Also have a Chroma - a Yuneeq with a different label. It has some features similar to the Phantom - easy to fly, integrated display with the controller and a nice camera. The camera is great for casual stuff and shoots 1080, but still not the flexibility of the P3Pro camera.
And last, but certainly not least, I have a Phantom P3Pro. Love it. Fly it perhaps just a little less than the Chroma, only because it's a tad more time consuming to "get ready" to fly - round up the bird, the controller, the batteries, the tablet, etc.
You truly need to take the sale prices with a grain of salt - sort of. Look at all the sale prices that have already come along for the Phantom. After introducing the Pro and Advanced, they came out with the Standard at a greatly reduced price. But it has "missing features" relative to what's on the Pro/Adv.

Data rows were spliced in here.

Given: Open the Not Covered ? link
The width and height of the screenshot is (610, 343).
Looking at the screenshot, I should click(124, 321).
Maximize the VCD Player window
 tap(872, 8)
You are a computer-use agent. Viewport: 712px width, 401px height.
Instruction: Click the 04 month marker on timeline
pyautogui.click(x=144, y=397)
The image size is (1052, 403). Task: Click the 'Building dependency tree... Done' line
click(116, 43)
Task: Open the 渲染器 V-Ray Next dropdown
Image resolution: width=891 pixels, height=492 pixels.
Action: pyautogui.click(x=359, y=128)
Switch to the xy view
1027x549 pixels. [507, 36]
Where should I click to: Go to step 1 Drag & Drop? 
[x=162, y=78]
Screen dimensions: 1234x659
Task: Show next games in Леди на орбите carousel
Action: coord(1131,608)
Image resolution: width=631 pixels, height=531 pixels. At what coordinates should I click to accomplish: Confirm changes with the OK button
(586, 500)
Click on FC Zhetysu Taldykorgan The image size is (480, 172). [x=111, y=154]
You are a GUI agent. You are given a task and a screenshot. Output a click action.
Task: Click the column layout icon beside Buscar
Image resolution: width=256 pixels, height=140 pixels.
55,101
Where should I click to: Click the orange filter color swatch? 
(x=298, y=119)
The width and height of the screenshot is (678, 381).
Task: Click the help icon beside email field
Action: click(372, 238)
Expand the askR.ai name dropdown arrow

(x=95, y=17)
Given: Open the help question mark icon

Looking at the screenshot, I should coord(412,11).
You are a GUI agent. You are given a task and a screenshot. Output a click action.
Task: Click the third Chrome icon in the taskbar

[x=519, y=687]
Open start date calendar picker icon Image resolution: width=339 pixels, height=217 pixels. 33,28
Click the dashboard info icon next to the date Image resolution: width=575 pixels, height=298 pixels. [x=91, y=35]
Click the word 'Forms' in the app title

The quad/drone market is getting bigger and bigger. If you surf the web even just a little, you'll see that new models are springing up like daisies in the springtime! It's like the good old days when PCs first came out. $1,200 for a decent clone and then six months later 20 new models came out. Then six months after that, etc., etc., etc.
Durable? Personally speaking, the only quads that are durable are the little guys designed more-or-less to be flown indoors. You can bounce them off the wall (or the blinds or the curtains, or the....) and they'll easily live to fly another day.
If you slam your Phantom, Yuneeq, 3DR, etc., complete with camera, into a pretty solid object - at any reasonable height, it's katy-bar-the-door, i.e., serious repair/replacement time.
What quad to buy and when to buy it is sort of a crap shoot. It's a paradox. (1) Look before you leap or (2) He who hesitates is lost.
Last, but not least - I always look back to something Jim Hare wrote here many months ago. (Jim is a professional photographer/videographer.) He asked me if I really wanted to do some serious photography or did I just want to fly around, have fun and take "home movies" in the process.
If you're really doing "home movies" your options are much greater. If it's serious photography you're after and you're looking at a consumer-priced opportunity, the Phantom series is still hard to beat. If you have thousands of dollars to spend, you're probably in the wrong forum!
Buying a quad these days is similar to buying:
(1) a quality bicycle
(2) a quality computer (or tablet)
(3) a music keyboard
(4) a Ford or a Chevvy, or a Dodge RAM
(5) etc.
Good luck. The odds are pretty good you'll have fun no matter the choice.